Bertolt Brecht

Bertolt Brecht, born Eugen Berthold Friedrich Brecht on February 10, 1898 in Sugburg Germany, was a German playwright, performer, author, poet, and dramatic theorist. In his early adult life, Brecht studied medicine and served in an army hospital during World War I. In this period, he began his literary, dramatic, and artistic pursuits. He was surrounded by both Dadaism and Marxism, and began to adopt Communism as a world-view. His works from this time include Baal (1923), Drums in the Night (1922), and The Threepenny Opera (1928).

In 1933, his German citizenship was revoked, and he was exiled from Germany. He migrated to Denmark before establishing himself in the United States. In his time in the states (1941-1947), Brecht wrote many of his most notable and acclaimed plays, namely Mother Courage and Her Children. In 1949, after traveling to Zurich, Brecht returned to Germany permanently, where he founded The Berliner Ensemble with his wife, actress Helene Weigel. In 1955, he was awarded the Stalin Peace Prize. He died of a heart attack a year later.

_SOURCE INFORMATION_:
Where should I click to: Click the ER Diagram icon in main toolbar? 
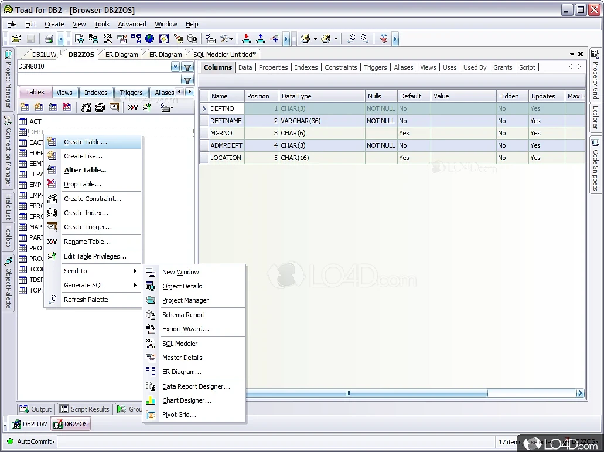coord(136,39)
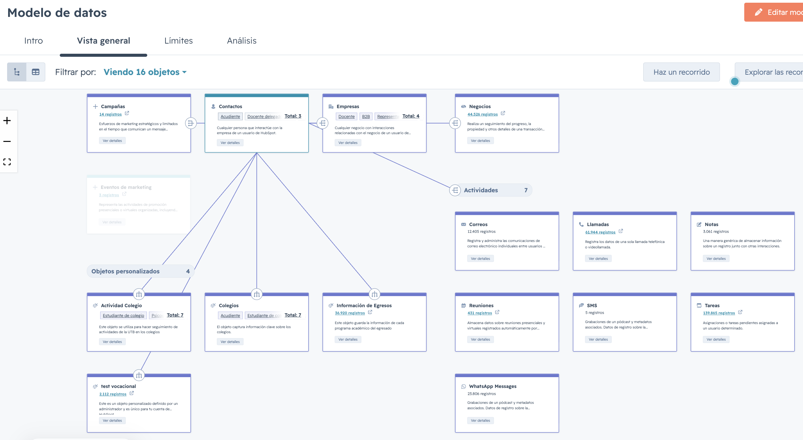Click the pencil icon on Editar modelo
The width and height of the screenshot is (803, 440).
[758, 13]
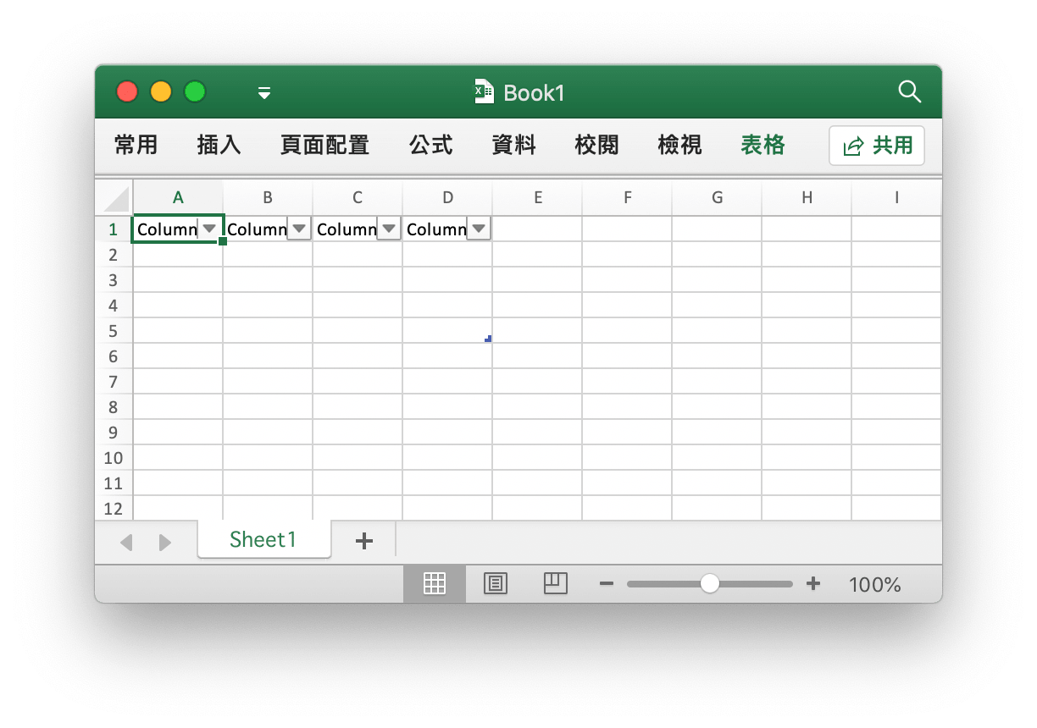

_PROBLEMS TO SOLVE_:
• a. According to the Bertolt Brecht biography, what award did Brecht receive in 1955?
• b. Write a continuation of the Bertolt Brecht biography that picks up after its last sentence.

_RESPONSES PER TASK_:
• a. The Stalin Peace Prize.

• b.
Brecht’s 1949 theoretical work A Little Organum for the Theatre (Kleines Organon für das Theater) discusses his theories of “epic theatre” and episodic drama. These theories are deeply rooted in his Marxist ideology. In this work, he disputes Aristotle’s emphasis on reality and realism. Instead, he emphasized distance – emotional, spatial, and temporal – between the audience and the action of the drama. His “epic theatre” style was meant to force the audience to see the action on stage as an account of the past; his audience should not be able to empathize with his dramatic characters. This Brechtian convention is called Verfremdungseffekt, meaning alienation effect. In this way, Brecht’s drama was made to be viewed critically and with detachment. For Brecht, the theatre was not meant to be dramatic illusion of reality or a mirror of life, but simply a space for drama, storytelling, and social and artistic critique.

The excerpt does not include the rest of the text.